* **Requirement**
Below are records to be output exactly, every one of them.

* **Task input**

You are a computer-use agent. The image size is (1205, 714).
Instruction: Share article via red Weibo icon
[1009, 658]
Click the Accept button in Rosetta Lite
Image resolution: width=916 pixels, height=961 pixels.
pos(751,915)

* **Response to this task**
You are a computer-use agent. The image size is (1205, 714).
Instruction: Share article via red Weibo icon
[1009, 658]
Click the Accept button in Rosetta Lite
Image resolution: width=916 pixels, height=961 pixels.
pos(751,915)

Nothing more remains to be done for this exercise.